COMMENT: Why the Greens 'Hey, Clint' moment matters
Palpable glee coming out of the Green and Labour camps at the destructive impact of their power policy is highly revealing.
Palpable glee coming out of the Green and Labour camps at the destructive impact of their power policy is highly revealing.
Has any multi-billion dollar policy ever been made with such an air of frivolity as the Greens/Labour parties' power plan?
The plan – which would involve interposing a government-run wholesaler into the market to set prices – shaved several hundred million dollars off the value of electricity market companies, taking investors in the New Zealand sharemarket by surprise, if not shock.
It has to be one of the most expensive branding exercises in this country's history.
For that is all it is.
The entire purpose of the exercise is to brand the Greens and Labour as distinct from the present government – and also as distinct from the last Labour government.
There is even a neat little distinction, at the detail level, between their two power plans, so as to allow them to brand themselves as different from one another.
You and I are paying for this branding exercise through the cut in value of taxpayer-owned companies in the electricity sector.
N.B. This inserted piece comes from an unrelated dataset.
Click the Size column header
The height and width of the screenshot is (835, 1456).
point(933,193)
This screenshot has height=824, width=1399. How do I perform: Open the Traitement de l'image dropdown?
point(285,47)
Those who invest in the private sector firms – either directly or through KiwiSaver accounts – are also paying for it.
Chilling effect
And that is the entire purpose of the Greens/Labour power plan. While it might deliver cheaper power prices in the short term, its chilling effect on private investment is going to cause higher prices over the medium to long term.
There is something essentially frivolous about anyone who would cheerfully rip up the value of some of the country's largest firms, and the value of the investment in those firms, simply for a political positioning exercise.
This is why the exchange caught by TV3 between Green energy spokesman Gareth Hughes and party spin zambuck Clint Smith was so telling.
For those who missed it, Mr Hughes was asked if the party was pleased at the reaction: Mr Hughes paused, turned to Mr Smith and asked "Hey, Clint – are we pleased?"
It was telling that he even had to ask.
But the almost palpable glee coming out of the Green and Labour camps at the destructive impact of their policy is highly revealing.
It underlines – not for the first time – the problem with the makeup of both parties. They are dominated at the MP and the staff level by the sub-genus homo politicus.
That is, they are full of people who have done nothing in their lives apart from politics. All parties have a complement of this group, but with Labour and the Greens the group has reached critical mass.
This group has been involved in politics at university, moved from there to various political/union offices and then into parliament.
There is little real world experience and everything is viewed through a very narrow prism of political advantage.
It's the sort of attitude which means the value destruction seen this week can be just laughed off.
There will, unless we are careful, be more such frivolous policies to come.